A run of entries
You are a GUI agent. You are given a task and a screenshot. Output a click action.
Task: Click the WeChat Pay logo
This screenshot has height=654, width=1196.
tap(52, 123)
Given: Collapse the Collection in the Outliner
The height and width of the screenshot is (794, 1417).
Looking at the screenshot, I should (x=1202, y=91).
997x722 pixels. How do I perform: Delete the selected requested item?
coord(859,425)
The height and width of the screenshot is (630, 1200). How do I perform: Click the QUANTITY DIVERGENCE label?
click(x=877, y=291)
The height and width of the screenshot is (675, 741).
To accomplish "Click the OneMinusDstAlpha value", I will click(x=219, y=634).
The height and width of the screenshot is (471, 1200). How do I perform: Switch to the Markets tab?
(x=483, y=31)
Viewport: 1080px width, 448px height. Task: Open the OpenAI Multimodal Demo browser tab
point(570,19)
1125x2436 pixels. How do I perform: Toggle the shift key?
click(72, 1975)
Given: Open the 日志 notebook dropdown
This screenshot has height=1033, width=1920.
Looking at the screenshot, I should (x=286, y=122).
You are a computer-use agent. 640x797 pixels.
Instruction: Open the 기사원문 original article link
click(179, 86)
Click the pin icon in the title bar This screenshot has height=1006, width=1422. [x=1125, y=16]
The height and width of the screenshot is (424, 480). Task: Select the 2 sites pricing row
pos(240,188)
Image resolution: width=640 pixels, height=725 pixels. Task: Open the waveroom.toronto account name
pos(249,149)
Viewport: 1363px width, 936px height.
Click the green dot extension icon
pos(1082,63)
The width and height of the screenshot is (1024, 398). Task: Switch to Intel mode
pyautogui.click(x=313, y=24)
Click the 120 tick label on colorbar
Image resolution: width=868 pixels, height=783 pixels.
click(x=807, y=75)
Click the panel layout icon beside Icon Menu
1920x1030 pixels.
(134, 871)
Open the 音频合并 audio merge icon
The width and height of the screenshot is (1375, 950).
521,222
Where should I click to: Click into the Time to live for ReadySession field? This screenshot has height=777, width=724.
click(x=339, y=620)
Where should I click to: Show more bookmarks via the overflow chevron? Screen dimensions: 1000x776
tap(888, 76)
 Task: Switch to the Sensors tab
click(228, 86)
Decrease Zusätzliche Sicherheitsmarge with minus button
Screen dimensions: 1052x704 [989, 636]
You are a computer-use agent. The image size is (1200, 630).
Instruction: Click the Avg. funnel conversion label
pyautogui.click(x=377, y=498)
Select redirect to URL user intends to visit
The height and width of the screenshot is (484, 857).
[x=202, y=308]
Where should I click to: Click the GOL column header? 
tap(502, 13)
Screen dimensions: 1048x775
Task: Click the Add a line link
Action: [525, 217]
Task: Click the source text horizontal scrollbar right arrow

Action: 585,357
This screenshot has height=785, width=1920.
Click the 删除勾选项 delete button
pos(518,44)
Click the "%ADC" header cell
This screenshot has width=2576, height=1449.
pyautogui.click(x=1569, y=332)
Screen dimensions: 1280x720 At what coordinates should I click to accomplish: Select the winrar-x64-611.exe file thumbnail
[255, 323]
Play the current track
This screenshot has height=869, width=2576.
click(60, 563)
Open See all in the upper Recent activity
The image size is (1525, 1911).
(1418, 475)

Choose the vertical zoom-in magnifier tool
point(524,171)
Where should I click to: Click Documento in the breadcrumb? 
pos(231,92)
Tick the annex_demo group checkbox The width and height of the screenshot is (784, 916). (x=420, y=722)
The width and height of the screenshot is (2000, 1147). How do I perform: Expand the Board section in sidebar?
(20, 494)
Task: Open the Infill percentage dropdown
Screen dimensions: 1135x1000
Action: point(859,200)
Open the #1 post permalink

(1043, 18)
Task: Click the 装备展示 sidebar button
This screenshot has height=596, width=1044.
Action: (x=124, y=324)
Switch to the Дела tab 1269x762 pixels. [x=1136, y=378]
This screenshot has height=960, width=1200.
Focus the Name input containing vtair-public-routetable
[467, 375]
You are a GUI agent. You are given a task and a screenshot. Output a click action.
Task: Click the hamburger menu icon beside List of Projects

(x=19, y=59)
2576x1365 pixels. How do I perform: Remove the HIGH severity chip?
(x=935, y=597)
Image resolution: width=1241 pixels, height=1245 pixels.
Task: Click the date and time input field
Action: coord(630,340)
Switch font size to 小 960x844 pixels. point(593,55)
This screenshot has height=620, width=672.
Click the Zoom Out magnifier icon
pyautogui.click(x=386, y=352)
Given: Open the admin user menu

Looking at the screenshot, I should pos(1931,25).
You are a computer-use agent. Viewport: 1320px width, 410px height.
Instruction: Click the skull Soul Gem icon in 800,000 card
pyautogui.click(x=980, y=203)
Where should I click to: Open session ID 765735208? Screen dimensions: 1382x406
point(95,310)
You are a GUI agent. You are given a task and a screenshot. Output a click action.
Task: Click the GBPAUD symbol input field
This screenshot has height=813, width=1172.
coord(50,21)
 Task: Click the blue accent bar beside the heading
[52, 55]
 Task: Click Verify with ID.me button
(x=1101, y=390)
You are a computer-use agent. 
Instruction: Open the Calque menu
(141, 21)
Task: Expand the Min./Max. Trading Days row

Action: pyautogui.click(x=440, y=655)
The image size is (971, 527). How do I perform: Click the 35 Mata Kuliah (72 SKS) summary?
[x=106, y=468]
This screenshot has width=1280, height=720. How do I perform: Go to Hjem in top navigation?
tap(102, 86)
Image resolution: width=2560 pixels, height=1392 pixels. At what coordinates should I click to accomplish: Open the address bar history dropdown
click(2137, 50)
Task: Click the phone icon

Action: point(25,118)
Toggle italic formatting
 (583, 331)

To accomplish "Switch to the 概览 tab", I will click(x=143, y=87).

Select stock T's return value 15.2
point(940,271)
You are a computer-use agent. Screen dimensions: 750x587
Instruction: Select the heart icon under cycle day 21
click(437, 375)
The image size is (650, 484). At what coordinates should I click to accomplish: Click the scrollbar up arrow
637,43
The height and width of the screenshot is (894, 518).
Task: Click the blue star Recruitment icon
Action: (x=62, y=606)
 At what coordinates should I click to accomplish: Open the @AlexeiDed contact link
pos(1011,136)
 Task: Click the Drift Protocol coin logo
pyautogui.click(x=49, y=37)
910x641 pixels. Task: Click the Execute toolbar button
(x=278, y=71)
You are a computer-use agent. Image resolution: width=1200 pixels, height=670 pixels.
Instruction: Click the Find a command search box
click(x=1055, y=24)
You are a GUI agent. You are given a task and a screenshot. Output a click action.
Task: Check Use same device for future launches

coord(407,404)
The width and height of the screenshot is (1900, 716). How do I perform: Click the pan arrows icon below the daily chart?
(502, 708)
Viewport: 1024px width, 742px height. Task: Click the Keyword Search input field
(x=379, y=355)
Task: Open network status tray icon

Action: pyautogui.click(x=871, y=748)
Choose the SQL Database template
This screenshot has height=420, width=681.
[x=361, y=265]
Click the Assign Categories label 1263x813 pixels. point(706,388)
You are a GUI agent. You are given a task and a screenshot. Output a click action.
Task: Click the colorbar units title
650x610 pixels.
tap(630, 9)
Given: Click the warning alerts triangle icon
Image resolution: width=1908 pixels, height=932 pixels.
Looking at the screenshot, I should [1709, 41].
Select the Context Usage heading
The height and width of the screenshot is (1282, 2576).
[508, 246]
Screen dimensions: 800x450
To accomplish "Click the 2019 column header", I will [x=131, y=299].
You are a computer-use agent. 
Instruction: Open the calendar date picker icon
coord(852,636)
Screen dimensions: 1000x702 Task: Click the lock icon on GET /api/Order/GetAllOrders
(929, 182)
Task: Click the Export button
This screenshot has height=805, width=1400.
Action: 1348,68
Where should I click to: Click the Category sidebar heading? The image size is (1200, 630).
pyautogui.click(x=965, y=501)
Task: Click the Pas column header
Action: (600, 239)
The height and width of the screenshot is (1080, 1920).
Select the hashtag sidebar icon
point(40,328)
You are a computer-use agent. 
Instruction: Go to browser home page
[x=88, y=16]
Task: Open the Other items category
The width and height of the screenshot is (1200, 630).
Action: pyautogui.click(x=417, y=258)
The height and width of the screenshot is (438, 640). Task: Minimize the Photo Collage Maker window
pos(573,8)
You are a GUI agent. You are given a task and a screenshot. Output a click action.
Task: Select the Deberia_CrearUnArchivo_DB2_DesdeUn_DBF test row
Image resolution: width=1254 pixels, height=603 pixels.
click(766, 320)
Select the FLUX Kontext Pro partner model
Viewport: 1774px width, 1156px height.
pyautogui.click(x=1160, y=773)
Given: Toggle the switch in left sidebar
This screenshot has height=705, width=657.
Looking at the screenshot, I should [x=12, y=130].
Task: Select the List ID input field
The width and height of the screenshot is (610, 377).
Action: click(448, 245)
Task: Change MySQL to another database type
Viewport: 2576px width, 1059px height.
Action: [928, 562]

* TO BE DONE
Put the lines beginning with the one containing "Task: Click the 装备展示 sidebar button" and ending with the one containing "Switch to the Дела" into a numbered list, leaving out any blank lines.

* TASK SOLUTION
1. Task: Click the 装备展示 sidebar button
2. This screenshot has height=596, width=1044.
3. Action: (x=124, y=324)
4. Switch to the Дела tab 1269x762 pixels. [x=1136, y=378]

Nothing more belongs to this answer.